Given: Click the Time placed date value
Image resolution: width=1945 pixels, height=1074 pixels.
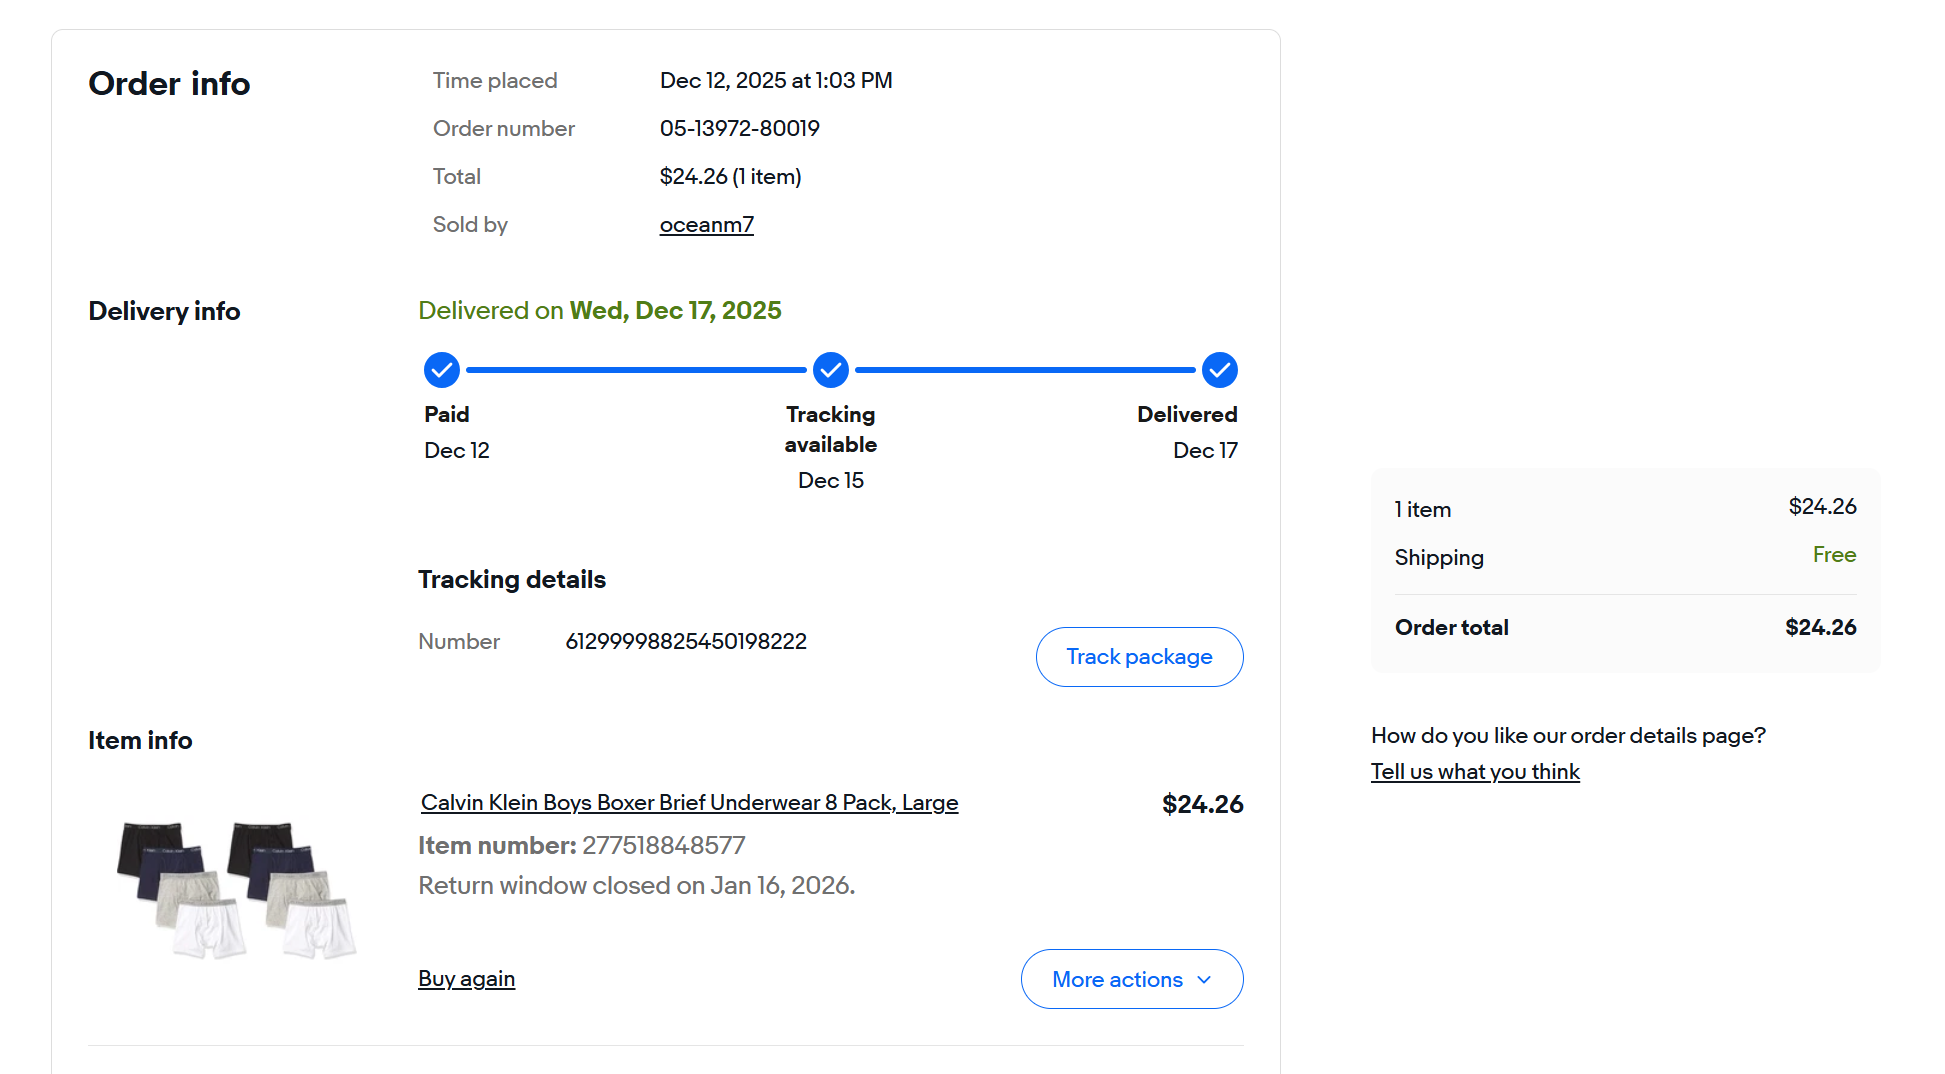Looking at the screenshot, I should (776, 81).
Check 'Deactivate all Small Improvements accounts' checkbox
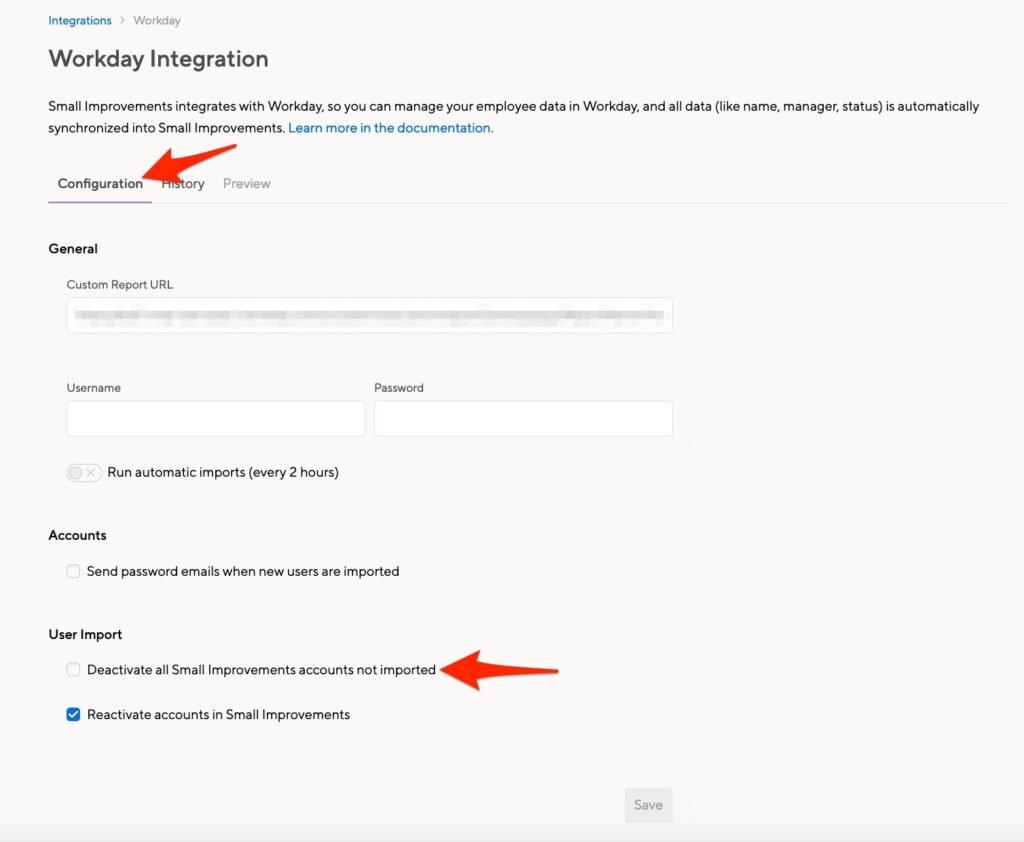The width and height of the screenshot is (1024, 842). pyautogui.click(x=73, y=670)
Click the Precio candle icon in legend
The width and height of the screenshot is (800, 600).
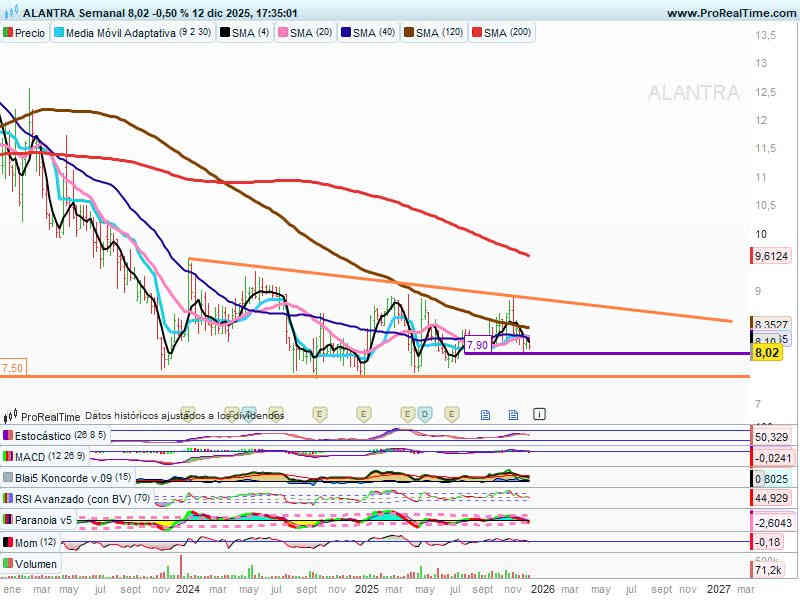tap(8, 33)
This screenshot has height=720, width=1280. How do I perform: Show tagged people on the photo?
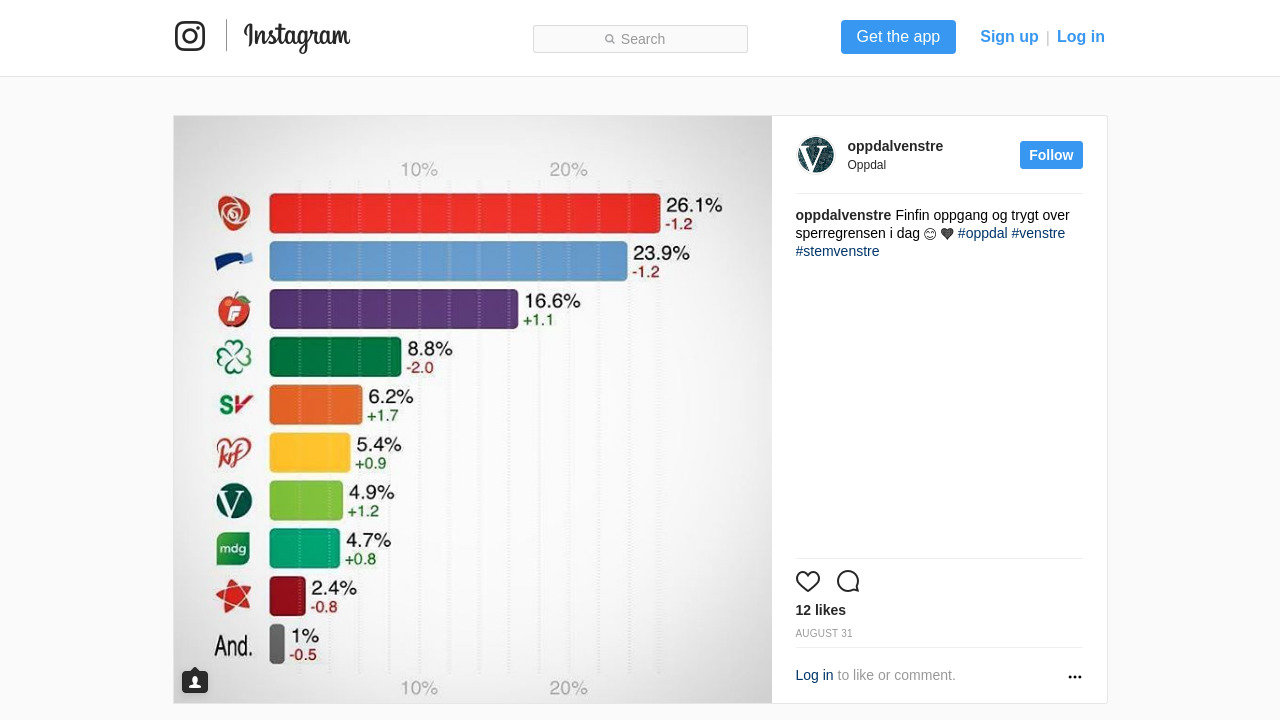195,681
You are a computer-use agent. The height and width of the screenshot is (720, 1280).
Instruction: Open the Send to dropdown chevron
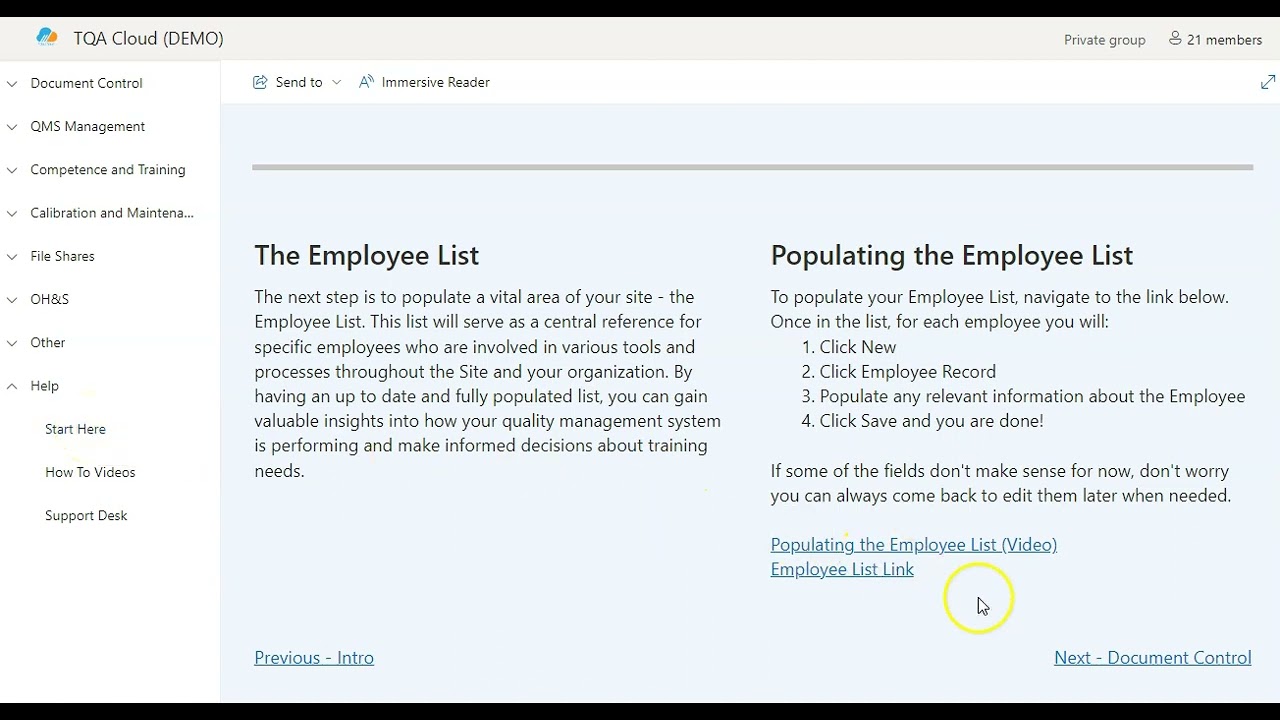[x=336, y=82]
==*==
In the copy, include each entry exactly as written and none of the pictures.

Given: Click the Time placed date value
Image resolution: width=1945 pixels, height=1074 pixels.
Looking at the screenshot, I should (776, 81).
Check 'Deactivate all Small Improvements accounts' checkbox
The width and height of the screenshot is (1024, 842). pyautogui.click(x=73, y=670)
Click the Precio candle icon in legend
The width and height of the screenshot is (800, 600).
tap(8, 33)
This screenshot has height=720, width=1280. How do I perform: Show tagged people on the photo?
195,681
You are a computer-use agent. The height and width of the screenshot is (720, 1280).
Instruction: Open the Send to dropdown chevron
[x=336, y=82]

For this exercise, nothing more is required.